Velvet Smooth is a 1976 American blaxploitation film directed by Michael L. Fink and starring Johnnie Hill. The screenplay concerns a crime lord who hires a female private detective to find out who is stealing his business. This was the only film role for Hill and co-star Emerson Boozer who had played for the New York Jets (1966–1975). It is also notable for being one of the last blaxploitation films to have a central female detective.

==Plot==
Somebody's running a takeover on crime lord King Lathrop's (Owen Watson) operation using goons in undistinguished full-face masks. Clueless, King Lathrop calls private detective Velvet Smooth (Johnnie Hill) for help. With the help of her friends Ria (Elsie Roman), a lawyer, and Frankie (René Van Clief), she infiltrates the criminal underworld to investigate.

Velvet finds this may be an inside job led by King Lathrop's man Calvin (James Durrah). When Velvet reports this to Lathrop, he denies it at first, but the problems come closer to Calvin. Hurt by it all, Lathrop fires Calvin.

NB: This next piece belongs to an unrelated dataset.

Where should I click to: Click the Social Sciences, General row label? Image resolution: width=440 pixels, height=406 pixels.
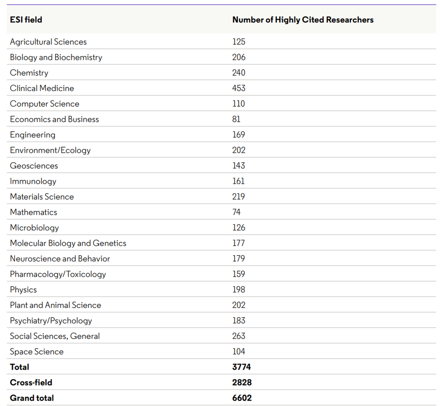click(x=55, y=336)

Although Lathrop thinks Calvin masterminded the takeover on his own, Velvet remains unconvinced and seeks further to find out who was the man behind the man.

==Cast==

- Johnnie Hill as "Velvet Smooth"
- Owen Watson (credited as Owen Wat-son) as "King" Lathrop
- Emerson Boozer as Mat
- Rene Van Clief as Frankie
- Elsie Roman as Ria
- Moses Lyllia (credited as Moses Illiya) as Sergeant Barnes
- Frank Ruiz as Lieutenant Ramos
- James Durrah as Calvin Christopher
- Thomas Agero as "Snake"
- Wilfredo Roldan (credited as Wildredo Roldan) as Rodriquez
- Michael Scorpio as Martinez
- Allen Ayers Jr as Johnson
- Hector Quinones as Player
- Sydney Filson (credited as Sidney Filson) as Dealer
- Sam Schwartz as Captain O'Reilly
- Gary Catus as "Digger"
- Tanka Ramos as Thug With Snake
- Teddy Wilson as Masked Man #1
- Butch Oglesby as Masked Man #2
- Chino Diaz as Masked Man #3/Barnes' Gang
- James Martin as Masked Man #4 / Barnes' Gang
- Jack Levy as Dry Cleaning Store Owner
- Russell Brown as Eddie "Newspaper Eddie"

==Home media==
The films was released on Blu-ray by Dark Force Entertainment on November 12, 2023.

Former Mystery Science Theater 3000 cast members Michael J. Nelson, Kevin Murphy and Bill Corbett released a RiffTrax audio commentary of the movie on February 28, 2020.

== In media ==
The poster influenced the artwork for the fictional film "Sister Night" in the Watchmen (TV series).